German car rental company Buchbinder exposed the personal information of over 3.1 million customers including federal ministry employees, diplomats, and celebrities, all of it stored within a ten terabytes MSSQL backup database left unsecured on the Internet.
The German company runs a worldwide network of over 5000 car rental stations directed by partners and franchise holders, with clients from more than 100 countries.
Buchbinder is currently investigating the security breach according to a notification displayed on the company's website.
"IMPORTANT INFORMATION - Dear customers, we have been informed of a data leak that affected our systems," Buchbinder's notification says.
"We are currently in the process of reviewing the matter and will come back to you shortly with more informations."
Customer information of millions exposed
The unsecured database was discovered by Deutsche Gesellschaft für Cybersicherheit Executive Director Matthias Nehls as part of a series of routine scans for unprotected databases.
After analyzing the open database, Nehls discovered that the German car rental company exposed the data of more than 3 million of its customers on the Internet as reported by c't and DIE ZEIT, with the stored data going back as far as 2003.
The more than 5 million files exposed included customer names, emails, phone numbers, addresses, dates of birth, license numbers, as well as financial information such as bank details and payment info listed on scanned invoices and rental contracts — luckily, credit card numbers were not found in the database.

Last but not least, some of the records that got exposed also included passwords for employees and online portal users, with 3,000 out of the total of 170,000 being stored in plain text.

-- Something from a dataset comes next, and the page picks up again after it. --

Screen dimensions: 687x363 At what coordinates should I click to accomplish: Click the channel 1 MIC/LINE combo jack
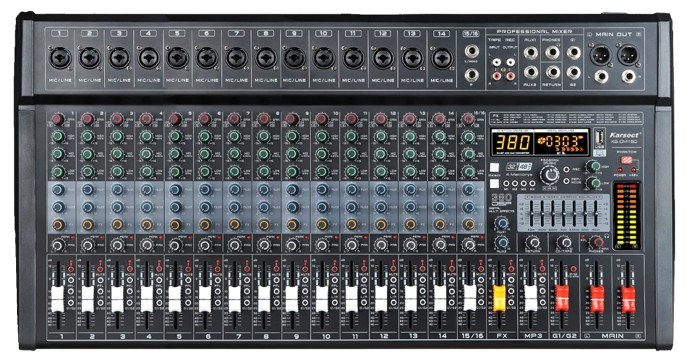[60, 58]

Besides sensitive information of employees and customers, the unsecured backup database also contained data of federal ministry employees including the President of the Federal Office for Information Security (BSI) Arne Schönbohm, hundreds of diplomats from all over the world, Police and Bundeswehr employees, as well as sports and entertainment celebrities and politicians.
The database is now secured
"Immediately after becoming aware of the facts, we immediately arranged for the closure of the corresponding ports by our contract partner, who was responsible for maintaining and securing the servers," Buchbinder told c't.
If stolen while the database was left open on the Internet, the data could be used by cybercriminals in a variety of ways including highly convincing spear-phishing attacks and business email compromise (aka email account compromise) attacks that can lead to huge monetary losses.
Overall, around 2.5 million customers that had their info exposed were from Germany, roughly 400,000 from Austria, and about 114,000 from Italy, Slovakia, and Hungary.
When it comes to the potential legal consequences Buchbinder is facing, legal experts say that exposing the data and keeping it stored since 2003 without justification are both breaches of data protection standards.
"According to Art. 32 (1) GDPR, the controller is obliged to take appropriate technical and organisational measures to protect the data in accordance with the state of the art," reuschlaw Legal Consultants associate Stefan Hessel said.
"In this case the backups of the car rental company were unsecured and freely accessible on the net. This obviously does not correspond to the state of the art. A violation of data protection is therefore present.
Furthermore, even the storage of passwords in plain text does not correspond to the state of the art. This is also a data protection violation."
BleepingComputer reached out to Buchbinder to ask for more details regarding this incident but did not hear back at the time of publication.